Exercise directions:
Below are lines of data; restate word for word those running from the line containing "Screen dimensions: 1300x867" to the line containing "The height and width of the screenshot is (1063, 1080).", inclusive, and no others.
(Records for the exercise)
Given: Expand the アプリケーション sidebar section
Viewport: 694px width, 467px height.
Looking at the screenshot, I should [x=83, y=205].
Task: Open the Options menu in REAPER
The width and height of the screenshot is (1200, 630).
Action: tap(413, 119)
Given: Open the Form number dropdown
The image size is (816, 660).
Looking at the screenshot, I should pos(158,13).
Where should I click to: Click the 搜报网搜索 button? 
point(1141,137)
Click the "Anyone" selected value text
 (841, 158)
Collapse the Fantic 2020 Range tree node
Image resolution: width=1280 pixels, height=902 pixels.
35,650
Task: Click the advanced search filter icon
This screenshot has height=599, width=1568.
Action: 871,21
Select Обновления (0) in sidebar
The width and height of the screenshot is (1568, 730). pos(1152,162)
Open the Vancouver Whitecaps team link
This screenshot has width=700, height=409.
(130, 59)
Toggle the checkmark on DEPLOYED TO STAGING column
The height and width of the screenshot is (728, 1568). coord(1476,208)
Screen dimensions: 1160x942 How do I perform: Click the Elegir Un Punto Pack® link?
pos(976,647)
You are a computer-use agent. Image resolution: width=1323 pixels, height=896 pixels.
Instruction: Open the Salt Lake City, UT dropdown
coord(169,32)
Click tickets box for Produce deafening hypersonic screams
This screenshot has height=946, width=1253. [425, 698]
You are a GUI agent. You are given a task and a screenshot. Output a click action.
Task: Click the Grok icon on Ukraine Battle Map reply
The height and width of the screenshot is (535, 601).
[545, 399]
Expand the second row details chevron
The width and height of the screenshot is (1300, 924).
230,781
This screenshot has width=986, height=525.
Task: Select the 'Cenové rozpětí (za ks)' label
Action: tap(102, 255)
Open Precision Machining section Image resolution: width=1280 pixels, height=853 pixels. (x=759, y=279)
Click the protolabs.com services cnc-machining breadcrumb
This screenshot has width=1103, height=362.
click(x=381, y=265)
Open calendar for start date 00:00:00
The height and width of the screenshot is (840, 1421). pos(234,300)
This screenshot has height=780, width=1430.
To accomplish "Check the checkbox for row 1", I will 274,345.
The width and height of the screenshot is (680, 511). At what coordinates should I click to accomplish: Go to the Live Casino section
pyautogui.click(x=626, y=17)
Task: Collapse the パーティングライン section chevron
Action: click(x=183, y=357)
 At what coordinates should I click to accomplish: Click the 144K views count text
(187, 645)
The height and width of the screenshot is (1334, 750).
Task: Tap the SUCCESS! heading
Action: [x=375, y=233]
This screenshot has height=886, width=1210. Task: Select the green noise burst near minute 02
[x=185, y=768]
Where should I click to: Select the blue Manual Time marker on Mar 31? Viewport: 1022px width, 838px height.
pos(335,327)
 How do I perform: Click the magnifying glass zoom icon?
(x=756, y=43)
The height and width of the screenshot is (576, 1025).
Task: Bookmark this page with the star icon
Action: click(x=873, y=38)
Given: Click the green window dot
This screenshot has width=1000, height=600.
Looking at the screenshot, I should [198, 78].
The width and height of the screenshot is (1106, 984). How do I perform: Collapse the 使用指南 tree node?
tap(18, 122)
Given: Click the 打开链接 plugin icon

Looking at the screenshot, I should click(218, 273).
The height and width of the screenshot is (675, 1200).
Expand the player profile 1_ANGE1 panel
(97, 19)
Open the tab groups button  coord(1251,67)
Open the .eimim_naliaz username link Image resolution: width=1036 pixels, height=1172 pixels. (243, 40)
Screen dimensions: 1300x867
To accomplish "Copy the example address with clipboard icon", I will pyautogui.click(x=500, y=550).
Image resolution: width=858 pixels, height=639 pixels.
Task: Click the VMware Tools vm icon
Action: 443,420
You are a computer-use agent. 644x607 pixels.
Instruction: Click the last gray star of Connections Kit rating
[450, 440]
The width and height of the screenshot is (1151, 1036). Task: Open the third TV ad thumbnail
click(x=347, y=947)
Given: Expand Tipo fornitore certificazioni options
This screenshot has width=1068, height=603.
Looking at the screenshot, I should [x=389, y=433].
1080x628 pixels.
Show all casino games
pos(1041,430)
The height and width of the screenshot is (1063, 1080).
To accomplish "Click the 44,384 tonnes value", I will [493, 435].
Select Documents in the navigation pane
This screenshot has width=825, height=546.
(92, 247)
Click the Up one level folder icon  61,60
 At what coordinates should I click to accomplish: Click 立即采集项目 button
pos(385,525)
(End Records for the exercise)
Result:
Screen dimensions: 1300x867
To accomplish "Copy the example address with clipboard icon", I will pyautogui.click(x=500, y=550).
Image resolution: width=858 pixels, height=639 pixels.
Task: Click the VMware Tools vm icon
Action: 443,420
You are a computer-use agent. 644x607 pixels.
Instruction: Click the last gray star of Connections Kit rating
[450, 440]
The width and height of the screenshot is (1151, 1036). Task: Open the third TV ad thumbnail
click(x=347, y=947)
Given: Expand Tipo fornitore certificazioni options
This screenshot has width=1068, height=603.
Looking at the screenshot, I should [x=389, y=433].
1080x628 pixels.
Show all casino games
pos(1041,430)
The height and width of the screenshot is (1063, 1080).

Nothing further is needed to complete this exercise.